DOCUMENT TEXT =
++++++

Hook
Crypto Briefing dropped a headline last week: “Codex surges to 6 million active users, overtaking Claude Code’s 2 million.” The numbers are loud. The narrative is clean: AI coding assistants are exploding, and Codex is winning. But after spending 17 years in this industry—auditing smart contracts during the 2017 ICO boom and building yield models during DeFi Summer—I’ve learned one rule: never trust a single data point from a source with no skin in the game. Crypto Briefing is a crypto outlet, not a tech audit firm. The article provides zero context on how those users are counted, what time window they span, or whether the two products are even comparable. Check the code, not the hype. — This is a classic “narrative pump” dressed as journalism.
Context
Codex and Claude Code are both AI-powered coding assistants. Claude Code is Anthropic’s bundled capability within Claude’s API, targeting developers who want code generation and debugging. Codex’s lineage is murkier: the name originally belonged to OpenAI’s deprecated GPT-3-based model (2021), but the current “Codex” might be an entirely new tool from a different team. The article never clarifies. It also omits the market’s 800-pound gorilla: GitHub Copilot, which Microsoft reported had over 1.3 million paid subscribers in 2023 and likely exceeds 2 million now. If Codex’s 6 million users are real, they’re mostly free-tier or trial users—otherwise Copilot would be bleeding market share. The article conveniently leaves out that detail. Data over drama. Always.
Core
The core issue isn’t whether AI coding tools are growing—they are. It’s whether the reported 6 million vs 2 million comparison holds water. Let me apply the same forensic approach I used when auditing EthosCoin’s smart contract in 2017. Back then, I found a reentrancy vulnerability that the whitepaper hid behind flowery language. Today, I see similar red flags: no API console screenshots, no third-party analytics (Similarweb, Sensor Tower), no breakdown of daily active vs. monthly active users. The article says “active users” without defining “active.” Is it a user who opened the tool once in 30 days? Or one who generates 100 lines of code per day? The difference is an order of magnitude.
Second, the market is not a binary race. GitHub Copilot’s 1.3 million paid users generate over $100 million in annual revenue (per Microsoft’s FY2023 earnings). Codex and Claude Code likely sit at a fraction of that. Even if Codex has 6 million registered accounts, if only 10% convert to paid (600k), their revenue is far below Copilot’s. The article’s implication that “surpassing Claude Code = winning” ignores the actual monetization landscape. During DeFi Summer, I built a risk-adjusted yield model that proved most high-yield pools were unsustainable arbitrage traps. This feels identical: the headline screams growth, but the underlying economics are fragile.

++++++

RECORDS SHOWN =

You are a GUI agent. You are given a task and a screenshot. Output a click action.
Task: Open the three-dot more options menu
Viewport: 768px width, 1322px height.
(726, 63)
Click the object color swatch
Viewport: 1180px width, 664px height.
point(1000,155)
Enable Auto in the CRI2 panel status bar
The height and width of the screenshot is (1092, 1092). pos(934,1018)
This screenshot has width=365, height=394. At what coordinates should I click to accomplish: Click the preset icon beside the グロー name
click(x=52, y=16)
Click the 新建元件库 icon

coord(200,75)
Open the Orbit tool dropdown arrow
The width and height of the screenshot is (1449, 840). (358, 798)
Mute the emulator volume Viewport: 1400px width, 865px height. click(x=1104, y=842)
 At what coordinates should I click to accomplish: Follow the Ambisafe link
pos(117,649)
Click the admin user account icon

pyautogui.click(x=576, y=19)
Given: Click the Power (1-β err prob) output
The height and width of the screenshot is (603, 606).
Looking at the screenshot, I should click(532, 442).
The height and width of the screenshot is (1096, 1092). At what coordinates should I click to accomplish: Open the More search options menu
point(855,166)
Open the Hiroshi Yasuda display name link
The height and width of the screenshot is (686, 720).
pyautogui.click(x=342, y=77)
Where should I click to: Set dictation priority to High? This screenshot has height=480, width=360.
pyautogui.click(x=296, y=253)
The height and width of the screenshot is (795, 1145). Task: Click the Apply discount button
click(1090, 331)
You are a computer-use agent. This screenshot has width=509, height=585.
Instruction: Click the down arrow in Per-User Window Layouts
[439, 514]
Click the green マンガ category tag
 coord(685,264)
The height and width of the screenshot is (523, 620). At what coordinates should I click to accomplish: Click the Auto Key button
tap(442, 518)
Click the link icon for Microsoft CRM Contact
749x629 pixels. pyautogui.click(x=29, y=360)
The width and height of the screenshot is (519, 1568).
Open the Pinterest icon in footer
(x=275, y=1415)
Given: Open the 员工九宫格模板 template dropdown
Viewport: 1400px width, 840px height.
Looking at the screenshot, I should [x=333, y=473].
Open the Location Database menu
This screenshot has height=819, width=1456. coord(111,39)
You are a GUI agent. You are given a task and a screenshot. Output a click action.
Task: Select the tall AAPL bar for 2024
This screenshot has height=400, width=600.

++++++

EXERCISE BRIEF =
Please retype the part of the Codex user-count article between "Second, the market" and "economics are fragile.", inclusive, with no changes.

ANSWER SECTION =
Second, the market is not a binary race. GitHub Copilot’s 1.3 million paid users generate over $100 million in annual revenue (per Microsoft’s FY2023 earnings). Codex and Claude Code likely sit at a fraction of that. Even if Codex has 6 million registered accounts, if only 10% convert to paid (600k), their revenue is far below Copilot’s. The article’s implication that “surpassing Claude Code = winning” ignores the actual monetization landscape. During DeFi Summer, I built a risk-adjusted yield model that proved most high-yield pools were unsustainable arbitrage traps. This feels identical: the headline screams growth, but the underlying economics are fragile.